At SELCHP, we help to sustain the quality of life for those living in the local urban region, and also for the wider community. The major part that we play is through our contribution to national electrical energy generation, by recovering energy from residual waste, which is that part of waste that cannot be effectively reused or recycled.
This fraction is roughly half of the total waste and it contains about one third of the energy of a similar weight of coal or oil. Since each household produces approximately one tonne of waste per year, it contains enough energy to supply about 10% of our household electrical needs and thus replaces the fuel that would be needed in a conventional power station. Furthermore, since most of the energy in residual waste is from biomass, the carbon dioxide emitted is simply returning to the atmosphere the carbon dioxide that was originally harvested from the atmosphere by the plants that grew the biomass. It is therefore quite environmentally friendly.
The first plants to burn waste on a large scale were operating in 1870, but did not utilise the energy available. Modern plants recover some of the energy as electricity and in some cases (such as the Sheffield plant) also recover the vast amount of available low grade heat for district heating. The growing need to divert wastes from landfill has led to rapid growth in the number of energy-from-waste plants and there are well over 400 plants now operating in Europe. The UK is lagging behind most other European countries where 38% of their waste is now burned in energy-from-waste plants. At present we have only 20 plants operating, but this number is increasing rapidly and will soon double, as local authorities move quickly to avoid the growing cost of landfill and the associated environmental damage.
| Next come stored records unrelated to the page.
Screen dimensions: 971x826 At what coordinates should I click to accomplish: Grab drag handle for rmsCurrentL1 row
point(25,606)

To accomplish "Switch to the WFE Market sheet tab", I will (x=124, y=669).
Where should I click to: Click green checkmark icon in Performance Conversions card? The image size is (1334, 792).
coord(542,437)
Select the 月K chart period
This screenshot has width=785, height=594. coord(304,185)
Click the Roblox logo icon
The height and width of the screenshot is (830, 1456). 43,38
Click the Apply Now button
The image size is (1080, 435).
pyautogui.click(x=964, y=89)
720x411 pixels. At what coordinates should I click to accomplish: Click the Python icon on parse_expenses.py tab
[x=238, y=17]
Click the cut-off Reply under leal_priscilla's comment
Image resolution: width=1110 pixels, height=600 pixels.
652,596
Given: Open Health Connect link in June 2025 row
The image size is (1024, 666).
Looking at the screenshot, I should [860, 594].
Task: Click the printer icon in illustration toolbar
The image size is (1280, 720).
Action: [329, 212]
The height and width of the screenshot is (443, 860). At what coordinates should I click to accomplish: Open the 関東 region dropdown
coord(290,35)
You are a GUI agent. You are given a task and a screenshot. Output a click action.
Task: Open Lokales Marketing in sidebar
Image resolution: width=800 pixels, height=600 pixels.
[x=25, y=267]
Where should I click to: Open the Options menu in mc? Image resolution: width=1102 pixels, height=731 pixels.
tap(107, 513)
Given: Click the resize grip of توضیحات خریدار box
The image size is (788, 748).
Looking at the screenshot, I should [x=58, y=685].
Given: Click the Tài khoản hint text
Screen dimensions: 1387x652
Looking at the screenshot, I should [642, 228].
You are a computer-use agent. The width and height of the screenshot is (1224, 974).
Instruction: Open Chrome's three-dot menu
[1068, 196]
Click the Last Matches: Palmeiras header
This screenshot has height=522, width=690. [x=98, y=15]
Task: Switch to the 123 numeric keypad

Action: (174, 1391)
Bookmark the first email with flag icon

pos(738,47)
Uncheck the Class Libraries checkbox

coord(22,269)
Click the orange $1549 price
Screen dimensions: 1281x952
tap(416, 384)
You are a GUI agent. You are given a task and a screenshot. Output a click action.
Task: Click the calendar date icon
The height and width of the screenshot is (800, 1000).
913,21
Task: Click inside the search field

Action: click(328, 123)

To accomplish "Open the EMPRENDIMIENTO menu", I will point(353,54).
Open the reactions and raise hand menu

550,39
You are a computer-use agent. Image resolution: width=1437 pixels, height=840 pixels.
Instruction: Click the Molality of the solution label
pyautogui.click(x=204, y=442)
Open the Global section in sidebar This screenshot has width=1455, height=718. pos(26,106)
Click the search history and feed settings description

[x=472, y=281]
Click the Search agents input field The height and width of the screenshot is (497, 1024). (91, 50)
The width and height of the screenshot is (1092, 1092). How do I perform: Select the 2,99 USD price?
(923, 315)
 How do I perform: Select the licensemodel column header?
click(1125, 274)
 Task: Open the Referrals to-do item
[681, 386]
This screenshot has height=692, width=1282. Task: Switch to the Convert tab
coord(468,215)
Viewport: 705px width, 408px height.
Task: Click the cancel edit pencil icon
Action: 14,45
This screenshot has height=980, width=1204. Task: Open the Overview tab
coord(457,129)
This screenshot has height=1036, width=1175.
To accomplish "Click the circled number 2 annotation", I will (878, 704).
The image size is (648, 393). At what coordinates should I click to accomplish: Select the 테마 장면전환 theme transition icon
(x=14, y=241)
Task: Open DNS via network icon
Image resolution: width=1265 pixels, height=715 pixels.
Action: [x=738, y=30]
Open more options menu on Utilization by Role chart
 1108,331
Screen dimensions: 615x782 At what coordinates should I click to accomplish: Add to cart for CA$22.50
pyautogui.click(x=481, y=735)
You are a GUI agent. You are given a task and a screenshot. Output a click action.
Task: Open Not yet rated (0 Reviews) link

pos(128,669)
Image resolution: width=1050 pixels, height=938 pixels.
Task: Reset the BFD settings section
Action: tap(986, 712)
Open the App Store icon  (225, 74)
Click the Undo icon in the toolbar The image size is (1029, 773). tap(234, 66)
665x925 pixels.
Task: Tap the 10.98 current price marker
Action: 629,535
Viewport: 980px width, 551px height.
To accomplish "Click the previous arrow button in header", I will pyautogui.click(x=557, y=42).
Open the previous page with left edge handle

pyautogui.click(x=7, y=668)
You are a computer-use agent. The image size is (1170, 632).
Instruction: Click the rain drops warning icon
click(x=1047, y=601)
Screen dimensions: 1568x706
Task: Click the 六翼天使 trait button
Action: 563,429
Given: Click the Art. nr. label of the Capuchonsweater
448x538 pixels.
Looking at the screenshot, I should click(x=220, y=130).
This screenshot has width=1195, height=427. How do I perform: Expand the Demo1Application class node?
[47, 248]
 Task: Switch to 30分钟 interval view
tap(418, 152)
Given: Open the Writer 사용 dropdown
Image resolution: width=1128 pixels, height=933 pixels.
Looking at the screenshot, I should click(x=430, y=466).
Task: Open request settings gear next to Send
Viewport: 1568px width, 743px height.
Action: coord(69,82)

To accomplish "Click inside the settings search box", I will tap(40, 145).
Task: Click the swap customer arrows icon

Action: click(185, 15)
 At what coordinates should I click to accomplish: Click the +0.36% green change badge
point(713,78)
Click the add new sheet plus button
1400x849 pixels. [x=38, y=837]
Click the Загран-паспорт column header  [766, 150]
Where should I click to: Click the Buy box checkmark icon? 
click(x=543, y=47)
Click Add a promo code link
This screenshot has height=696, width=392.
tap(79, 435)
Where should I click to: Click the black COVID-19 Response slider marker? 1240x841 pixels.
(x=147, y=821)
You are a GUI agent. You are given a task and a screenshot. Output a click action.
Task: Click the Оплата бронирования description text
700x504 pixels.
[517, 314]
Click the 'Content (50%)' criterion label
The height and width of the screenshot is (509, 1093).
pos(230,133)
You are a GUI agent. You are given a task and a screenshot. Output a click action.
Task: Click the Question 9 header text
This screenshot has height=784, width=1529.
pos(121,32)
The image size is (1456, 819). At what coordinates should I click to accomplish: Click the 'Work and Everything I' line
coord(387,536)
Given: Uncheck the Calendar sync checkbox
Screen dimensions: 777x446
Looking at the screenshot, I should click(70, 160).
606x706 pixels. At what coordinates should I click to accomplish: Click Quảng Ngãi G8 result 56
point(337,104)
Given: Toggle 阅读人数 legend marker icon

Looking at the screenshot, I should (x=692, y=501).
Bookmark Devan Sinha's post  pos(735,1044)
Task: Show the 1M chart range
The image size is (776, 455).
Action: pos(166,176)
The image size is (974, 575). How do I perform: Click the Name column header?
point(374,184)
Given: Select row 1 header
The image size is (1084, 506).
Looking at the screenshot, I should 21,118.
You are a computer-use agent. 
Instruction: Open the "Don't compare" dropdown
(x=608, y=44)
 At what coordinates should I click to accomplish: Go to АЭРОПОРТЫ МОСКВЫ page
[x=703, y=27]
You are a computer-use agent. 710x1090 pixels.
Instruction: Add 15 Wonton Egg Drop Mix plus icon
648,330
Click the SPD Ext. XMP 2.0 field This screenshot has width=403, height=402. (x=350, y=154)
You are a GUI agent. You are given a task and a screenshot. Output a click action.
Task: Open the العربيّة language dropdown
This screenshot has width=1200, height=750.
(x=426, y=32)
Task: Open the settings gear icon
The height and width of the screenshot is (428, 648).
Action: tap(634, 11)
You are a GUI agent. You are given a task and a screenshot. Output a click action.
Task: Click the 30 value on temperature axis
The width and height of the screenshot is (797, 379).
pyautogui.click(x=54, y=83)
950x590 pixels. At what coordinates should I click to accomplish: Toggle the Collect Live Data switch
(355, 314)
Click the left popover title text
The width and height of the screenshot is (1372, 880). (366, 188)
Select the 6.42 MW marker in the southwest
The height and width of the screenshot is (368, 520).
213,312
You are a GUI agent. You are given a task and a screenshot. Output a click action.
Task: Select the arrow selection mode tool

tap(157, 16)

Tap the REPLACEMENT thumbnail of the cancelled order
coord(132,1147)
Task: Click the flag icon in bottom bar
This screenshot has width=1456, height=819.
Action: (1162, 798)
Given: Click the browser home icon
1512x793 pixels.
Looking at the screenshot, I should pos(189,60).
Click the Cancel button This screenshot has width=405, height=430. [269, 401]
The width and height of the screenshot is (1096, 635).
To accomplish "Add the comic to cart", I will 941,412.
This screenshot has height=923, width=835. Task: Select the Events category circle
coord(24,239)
SELCHP, which we continue to show with pride to our many visitors, was built in 1994 and has long been regarded as the leading plant in the country. It is interesting to observe that plants constructed recently often have a striking architecture, as illustrated by the new plant at Southampton, which is illustrated below. Nevertheless, they operate on the same principles and at similar efficiencies to SELCHP, and they are required to conform to the same tight regulations.
In view of the global warming problem, the power industry and academia are already investigating advanced technologies that will carry us into the more distant future. Among other options, the carbon dioxide can be buried (i.e. landfilled!) in the deep wells from which oil and gas have been removed. This would mean that chimneys would no longer be required on power stations, but inevitably the additional costs will have to be covered directly or indirectly by the consumer. Incorporating such concepts in an energy-from-waste plant leads to the novel observation that such an installation would actually result in the net removal of carbon dioxide from the atmosphere. I leave you to ponder such intriguing thoughts about the world our children will inherit!